His complainant? Syed Soharwardy, a radical Muslim cleric who wants to bring Shariah law to Canada. A man who blasted Christians who were helping out with tsunami relief efforts, charging that such groups were kidnapping Indonesian children.

This man claimed to be personally offended by Levant's decision to publish the cartoons, and after the police refused to arrest him, he turned to the Alberta Human Rights and Citizenship Commission (AHRCC) and hand-scrawled a complaint using the Koran as his legal basis.

That complaint touched off a prozess that wound up costing Levant about $100,000 in legal fees. Government-appointed interrogators asked him what his intention was by printing the cartoons. Soharwardy, in accordance with commission guidelines, didn't have to pay a cent.

Naturally, "blowhard" that he is, Levant fought back with research - much of which he has documented in Shakedown, which stands as the single biggest PR fallout the human rights commissions will ever experience. It's a vicious, nonpartisan polemic that every Canadian should read. It comes from the mouth of a journalist and lawyer who took the brunt of a commission's punishing process and set out to keep it from happening to any Canadian ever again.

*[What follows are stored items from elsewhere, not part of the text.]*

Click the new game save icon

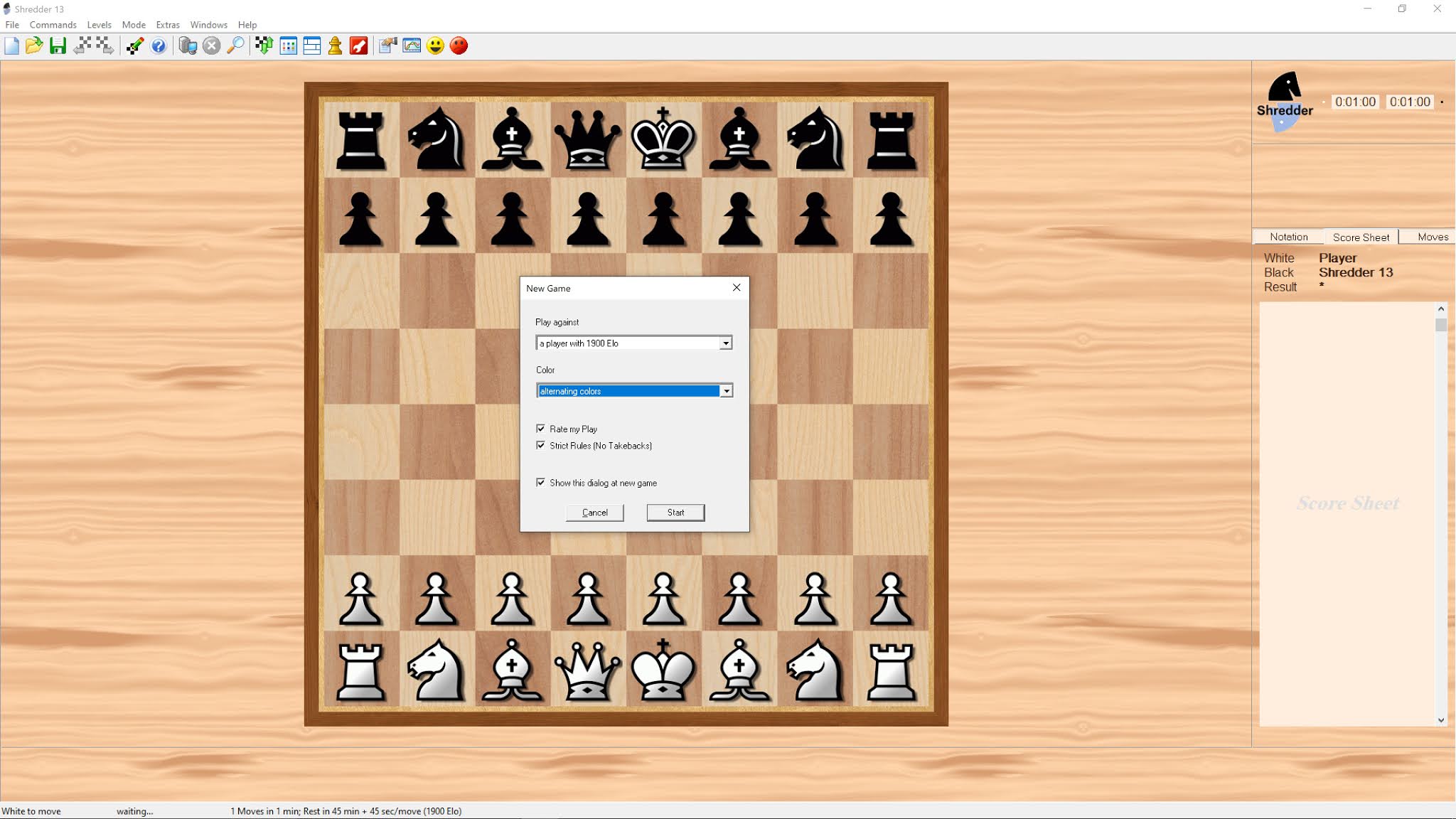tap(58, 45)
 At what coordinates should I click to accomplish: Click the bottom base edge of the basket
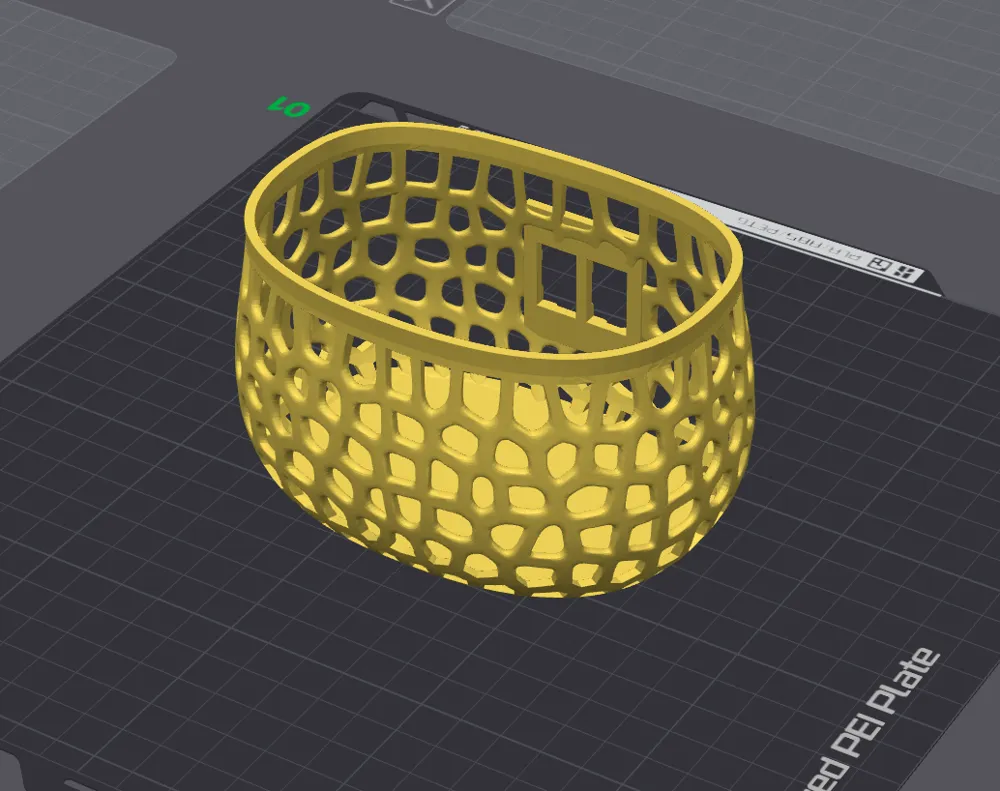[x=540, y=592]
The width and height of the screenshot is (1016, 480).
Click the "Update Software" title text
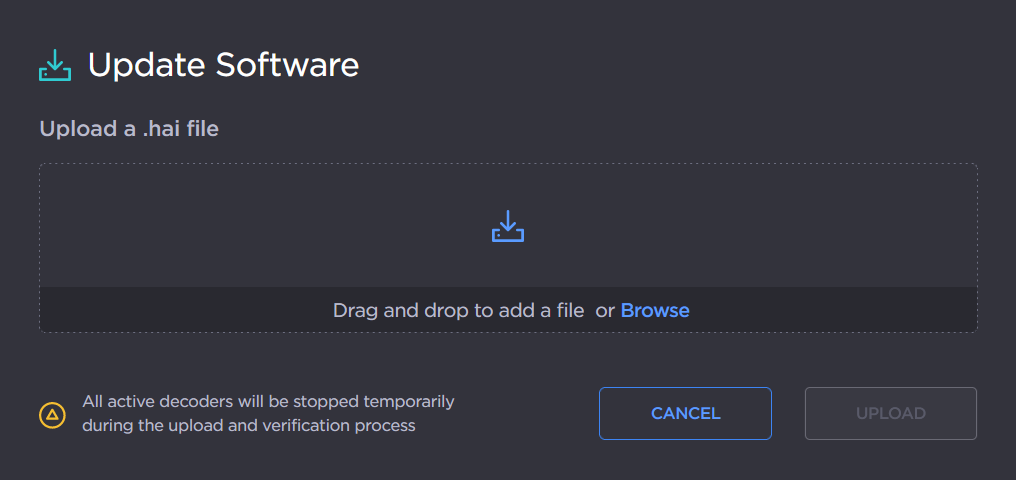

He tells of how a woman with a skin disease didn't want to wash her hands while working at McDonald's because it hurt. McDonald's, as a corporation, needs to adhere to the strictest health standards - so after putting her on medical leave, giving her money for treatment and finally concluding that things wouldn't work out, they let her go. She filed a complaint against the restaurant and a commission gave her $50,000 - solidifying the human right not to wash your hands while in the employ of the service industry.

He tells of Gator Ted's, a restaurant in Hamilton frequented by an obnoxious man who bragged about having medical marijuana. He'd smoke it in the restaurant's door and flaunt it as though he was an enemy of the state. The restaurant owner told him to stop smoking it near the door - and he got slapped with a complaint to the Ontario Human Rights Commission (OHRC). The owner has since tried to settle the complaint, which would ultimately mean allowing the obnoxious pothead to smoke there - a violation of Ontario liquor laws, which could shut down his restaurant. The OHRC has thus allowed an obnoxious, inconsiderate stoner to put a venerable restaurant owner between a rock and a hard place.

These are just two of the many cases that will leave slapmarks on your forehead if you read this book. Human rights commissions in Canada have clearly devolved into fascistic, punishing interrogations that are literally making up human rights on a case-by-case basis. Even if you don't get convicted, Levant makes it clear that the commission prozess is punishing enough. He's the loudest advocate for free speech in Canada and everyone, journalists, lawyers, and the public alike, ought to be infuriated by what he has to say.